David and Barbara Roux, founders of the Roux Institute, selected CambridgeSeven's design as the winning submission. The Rouxs, who have a home in Harpswell, previously worked with the Cambridge, Mass.-based firm to design the Roux Center for the Environment at Bowdoin College.

Northeastern University's main campus is located in Boston. Its Roux Institute is a graduate program created to "educate generations of local talent for the digital, artificial intelligence, and life sciences sectors, and drive sustained economic growth in northern New England," according to Northeastern Global News.

When it opened in 2020, Portland's Roux Institute leased space in the Wex building on Fore Street. The new campus will be on the site of the former B&M Baked Beans plant on the east side of the city.

Old Bridge's Look to ‘Come Alive' at Modern Building

Mansfield said the Cribstone Bridge's influence will "come alive" in the design for the 245,000-sq.-ft. Alfond Center in both a physical and metaphorical way. The building borrows its name from the Harold Alfond Foundation, a major supporter of the project.

"We took the idea of the bridge metaphorically, as the institute is bridging technologies, bridging education, all the notions of bridging in that form," he said.

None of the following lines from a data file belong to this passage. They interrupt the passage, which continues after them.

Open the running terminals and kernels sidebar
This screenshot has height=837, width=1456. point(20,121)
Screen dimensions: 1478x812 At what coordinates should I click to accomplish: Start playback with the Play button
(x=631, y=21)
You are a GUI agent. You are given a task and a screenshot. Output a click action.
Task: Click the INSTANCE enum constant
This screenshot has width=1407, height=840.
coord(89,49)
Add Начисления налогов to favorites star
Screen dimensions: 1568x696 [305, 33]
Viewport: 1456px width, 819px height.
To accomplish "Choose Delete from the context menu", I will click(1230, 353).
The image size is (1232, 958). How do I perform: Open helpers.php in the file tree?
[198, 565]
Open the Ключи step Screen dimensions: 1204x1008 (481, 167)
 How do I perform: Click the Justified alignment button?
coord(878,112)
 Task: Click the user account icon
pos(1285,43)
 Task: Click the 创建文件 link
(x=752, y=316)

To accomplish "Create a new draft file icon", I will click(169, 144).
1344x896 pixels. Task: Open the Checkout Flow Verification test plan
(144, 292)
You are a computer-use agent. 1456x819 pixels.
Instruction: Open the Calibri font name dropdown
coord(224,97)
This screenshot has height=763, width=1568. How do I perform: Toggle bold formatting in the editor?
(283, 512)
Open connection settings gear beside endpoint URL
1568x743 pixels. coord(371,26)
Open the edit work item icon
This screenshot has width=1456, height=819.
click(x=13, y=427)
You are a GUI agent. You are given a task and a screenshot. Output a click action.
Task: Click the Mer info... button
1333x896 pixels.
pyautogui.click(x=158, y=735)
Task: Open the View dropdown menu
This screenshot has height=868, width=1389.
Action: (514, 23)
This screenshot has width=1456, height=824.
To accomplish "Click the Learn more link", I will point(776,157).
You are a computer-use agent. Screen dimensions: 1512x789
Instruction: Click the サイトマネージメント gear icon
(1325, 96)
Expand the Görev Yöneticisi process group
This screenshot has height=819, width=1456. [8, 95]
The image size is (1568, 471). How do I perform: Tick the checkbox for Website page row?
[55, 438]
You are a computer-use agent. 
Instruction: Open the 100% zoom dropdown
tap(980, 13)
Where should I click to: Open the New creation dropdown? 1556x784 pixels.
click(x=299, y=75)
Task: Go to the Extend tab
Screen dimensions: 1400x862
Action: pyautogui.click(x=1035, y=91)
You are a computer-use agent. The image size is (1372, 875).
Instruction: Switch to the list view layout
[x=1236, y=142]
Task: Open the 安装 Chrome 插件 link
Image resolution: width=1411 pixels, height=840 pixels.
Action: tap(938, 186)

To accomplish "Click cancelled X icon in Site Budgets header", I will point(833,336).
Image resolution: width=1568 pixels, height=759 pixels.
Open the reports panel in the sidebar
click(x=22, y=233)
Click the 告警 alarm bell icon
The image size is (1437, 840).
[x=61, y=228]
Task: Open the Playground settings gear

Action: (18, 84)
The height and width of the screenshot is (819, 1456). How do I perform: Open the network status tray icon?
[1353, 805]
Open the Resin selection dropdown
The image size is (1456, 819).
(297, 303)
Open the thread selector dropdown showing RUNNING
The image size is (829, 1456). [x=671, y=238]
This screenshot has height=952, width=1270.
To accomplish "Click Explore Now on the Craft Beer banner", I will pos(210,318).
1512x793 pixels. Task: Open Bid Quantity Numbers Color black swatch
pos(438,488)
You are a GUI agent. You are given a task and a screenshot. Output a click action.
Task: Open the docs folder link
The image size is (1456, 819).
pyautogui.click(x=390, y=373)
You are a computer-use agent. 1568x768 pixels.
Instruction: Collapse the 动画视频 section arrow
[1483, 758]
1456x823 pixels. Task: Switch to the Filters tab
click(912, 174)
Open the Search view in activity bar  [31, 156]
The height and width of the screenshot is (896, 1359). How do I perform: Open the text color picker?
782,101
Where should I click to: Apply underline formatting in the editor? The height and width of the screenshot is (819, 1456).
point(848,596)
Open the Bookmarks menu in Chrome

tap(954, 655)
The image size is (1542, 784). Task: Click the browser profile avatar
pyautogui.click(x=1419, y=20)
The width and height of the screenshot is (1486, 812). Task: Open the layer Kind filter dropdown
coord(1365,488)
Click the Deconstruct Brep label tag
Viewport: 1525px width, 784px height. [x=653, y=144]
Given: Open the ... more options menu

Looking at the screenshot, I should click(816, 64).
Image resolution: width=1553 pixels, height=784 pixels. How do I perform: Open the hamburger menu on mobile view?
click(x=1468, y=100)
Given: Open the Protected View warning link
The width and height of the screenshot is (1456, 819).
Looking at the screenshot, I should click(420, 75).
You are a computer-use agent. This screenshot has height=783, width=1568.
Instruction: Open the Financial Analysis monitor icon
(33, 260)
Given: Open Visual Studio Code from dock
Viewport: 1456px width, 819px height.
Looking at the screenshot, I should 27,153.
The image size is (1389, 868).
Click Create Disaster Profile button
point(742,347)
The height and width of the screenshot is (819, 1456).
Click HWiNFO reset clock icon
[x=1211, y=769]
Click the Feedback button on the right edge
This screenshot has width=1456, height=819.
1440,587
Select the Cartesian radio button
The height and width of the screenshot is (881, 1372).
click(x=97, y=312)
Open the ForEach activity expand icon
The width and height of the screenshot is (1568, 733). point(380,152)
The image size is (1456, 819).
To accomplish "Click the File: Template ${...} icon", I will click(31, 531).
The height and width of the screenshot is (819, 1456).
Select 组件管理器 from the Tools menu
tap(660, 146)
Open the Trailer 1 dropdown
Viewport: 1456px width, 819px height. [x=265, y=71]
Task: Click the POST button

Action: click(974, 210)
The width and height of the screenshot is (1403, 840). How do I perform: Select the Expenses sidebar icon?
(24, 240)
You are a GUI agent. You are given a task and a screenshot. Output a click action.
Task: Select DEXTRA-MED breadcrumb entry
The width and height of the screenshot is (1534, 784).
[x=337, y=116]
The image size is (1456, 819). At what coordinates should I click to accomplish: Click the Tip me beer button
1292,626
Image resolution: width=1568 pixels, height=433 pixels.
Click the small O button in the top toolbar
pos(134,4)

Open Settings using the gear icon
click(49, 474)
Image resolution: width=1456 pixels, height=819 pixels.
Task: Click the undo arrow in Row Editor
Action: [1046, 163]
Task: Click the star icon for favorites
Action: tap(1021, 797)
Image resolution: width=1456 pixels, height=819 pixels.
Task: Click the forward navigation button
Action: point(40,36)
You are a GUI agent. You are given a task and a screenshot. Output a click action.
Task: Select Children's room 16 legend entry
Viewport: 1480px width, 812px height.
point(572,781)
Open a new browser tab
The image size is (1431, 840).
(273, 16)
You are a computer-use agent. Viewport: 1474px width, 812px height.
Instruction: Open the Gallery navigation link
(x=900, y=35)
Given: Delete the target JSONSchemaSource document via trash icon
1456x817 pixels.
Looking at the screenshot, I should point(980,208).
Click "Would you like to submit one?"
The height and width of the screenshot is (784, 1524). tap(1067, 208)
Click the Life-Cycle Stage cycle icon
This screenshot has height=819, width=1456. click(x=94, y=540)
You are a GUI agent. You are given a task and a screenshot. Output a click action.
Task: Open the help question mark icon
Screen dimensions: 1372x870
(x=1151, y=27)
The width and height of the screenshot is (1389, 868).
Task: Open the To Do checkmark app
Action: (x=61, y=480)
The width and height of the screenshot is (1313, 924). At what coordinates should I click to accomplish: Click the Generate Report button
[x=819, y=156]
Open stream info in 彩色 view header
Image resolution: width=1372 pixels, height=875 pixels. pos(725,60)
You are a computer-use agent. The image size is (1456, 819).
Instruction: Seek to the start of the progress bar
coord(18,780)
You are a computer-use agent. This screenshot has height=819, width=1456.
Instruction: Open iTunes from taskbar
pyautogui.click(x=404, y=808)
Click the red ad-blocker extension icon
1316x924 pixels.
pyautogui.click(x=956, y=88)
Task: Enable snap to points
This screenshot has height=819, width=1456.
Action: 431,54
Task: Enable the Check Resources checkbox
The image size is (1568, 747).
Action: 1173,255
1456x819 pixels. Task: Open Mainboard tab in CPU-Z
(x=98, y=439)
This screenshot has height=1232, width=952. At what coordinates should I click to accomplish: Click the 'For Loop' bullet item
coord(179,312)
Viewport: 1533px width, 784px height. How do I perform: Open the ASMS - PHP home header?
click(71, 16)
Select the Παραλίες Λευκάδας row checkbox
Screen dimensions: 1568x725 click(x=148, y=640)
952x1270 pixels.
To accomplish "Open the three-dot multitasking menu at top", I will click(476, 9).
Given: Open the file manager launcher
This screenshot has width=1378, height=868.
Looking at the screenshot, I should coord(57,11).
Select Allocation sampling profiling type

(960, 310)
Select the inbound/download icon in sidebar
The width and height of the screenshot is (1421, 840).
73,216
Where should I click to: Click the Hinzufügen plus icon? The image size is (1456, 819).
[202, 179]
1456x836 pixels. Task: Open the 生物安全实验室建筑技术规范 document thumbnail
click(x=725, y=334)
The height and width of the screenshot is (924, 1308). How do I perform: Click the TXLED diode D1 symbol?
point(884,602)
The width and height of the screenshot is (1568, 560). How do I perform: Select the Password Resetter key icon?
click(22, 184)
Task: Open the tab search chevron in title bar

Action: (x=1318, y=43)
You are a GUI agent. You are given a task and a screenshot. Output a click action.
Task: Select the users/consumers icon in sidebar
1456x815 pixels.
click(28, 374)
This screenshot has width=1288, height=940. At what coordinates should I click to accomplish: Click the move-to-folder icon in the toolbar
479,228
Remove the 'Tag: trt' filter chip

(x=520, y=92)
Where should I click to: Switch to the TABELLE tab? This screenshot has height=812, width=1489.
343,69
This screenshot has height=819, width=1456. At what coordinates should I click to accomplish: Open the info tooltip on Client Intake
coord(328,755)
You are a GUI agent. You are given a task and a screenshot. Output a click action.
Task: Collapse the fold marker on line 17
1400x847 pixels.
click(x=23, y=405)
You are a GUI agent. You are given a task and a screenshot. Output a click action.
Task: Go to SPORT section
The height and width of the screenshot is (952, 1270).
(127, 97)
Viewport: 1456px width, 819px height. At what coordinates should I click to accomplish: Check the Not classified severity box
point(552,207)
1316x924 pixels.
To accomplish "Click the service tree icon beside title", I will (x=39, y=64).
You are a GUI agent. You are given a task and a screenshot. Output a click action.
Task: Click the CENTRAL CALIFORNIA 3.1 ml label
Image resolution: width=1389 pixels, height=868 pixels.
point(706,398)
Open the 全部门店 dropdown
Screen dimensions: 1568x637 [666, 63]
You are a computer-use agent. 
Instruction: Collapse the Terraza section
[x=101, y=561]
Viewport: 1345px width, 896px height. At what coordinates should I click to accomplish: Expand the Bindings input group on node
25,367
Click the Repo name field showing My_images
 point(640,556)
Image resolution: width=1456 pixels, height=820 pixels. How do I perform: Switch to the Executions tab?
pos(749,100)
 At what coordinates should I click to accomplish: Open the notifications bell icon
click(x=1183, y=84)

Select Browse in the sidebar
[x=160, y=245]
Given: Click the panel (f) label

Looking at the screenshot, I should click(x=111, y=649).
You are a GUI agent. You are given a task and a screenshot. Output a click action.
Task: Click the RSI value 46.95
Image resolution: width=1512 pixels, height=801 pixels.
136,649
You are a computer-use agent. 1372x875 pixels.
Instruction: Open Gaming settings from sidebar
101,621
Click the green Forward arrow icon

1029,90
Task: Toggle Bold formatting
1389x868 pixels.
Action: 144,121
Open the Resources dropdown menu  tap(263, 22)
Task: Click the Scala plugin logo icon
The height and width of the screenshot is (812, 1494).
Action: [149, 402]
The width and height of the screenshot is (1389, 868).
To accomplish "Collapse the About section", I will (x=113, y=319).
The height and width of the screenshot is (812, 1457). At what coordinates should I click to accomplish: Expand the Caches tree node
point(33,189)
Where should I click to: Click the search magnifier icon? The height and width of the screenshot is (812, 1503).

One of the Alfond Center's design features is an opening called "The Portal" that reflects the opening in the Cribstone Bridge. In Portland, The Portal will become a gathering space with seating, as well as a place for lectures, conferences, meetings, and more.

In addition, Mansfield described the Alfond Center's "curvilinear" design as "billowing out to Casco Bay."

The building itself will include "computational academic spaces, life science labs, and advanced active-learning classrooms," according to Boston Real Estate Times, and another structure will serve as an incubator for young companies, as well as a coastal path, parking garage, child care center, and green space.

Mansfield added that the Alfond Center will be all-electric, with power coming from geothermal wells, and said it is "absolutely paramount" that its design is sustainable.

To that end, the building will incorporate a three-story section built with mass timber, an emerging sustainable construction material. And, like the Cribstone Bridge, it will use Maine granite — in this case, Freshwater Pearl granite quarried in Frankfort, a town on the Penobscot River in Waldo County.

Construction broke ground at the Portland site this past September and is expected to be complete by Fall 2027.

The first step has been constructing the geothermal wells and the foundation, which is the hardest part, Mansfield said. Next, steel will begin to rise, and the building will take form.

"Portland is a vibrant, forward-looking city with this amazing history, [and] we don't want to lose the history at all, but we also want to embrace the future," he explained. "The Roux Institute is bridging that, which is another relationship to the Cribstone Bridge. We're bridging the past to the future."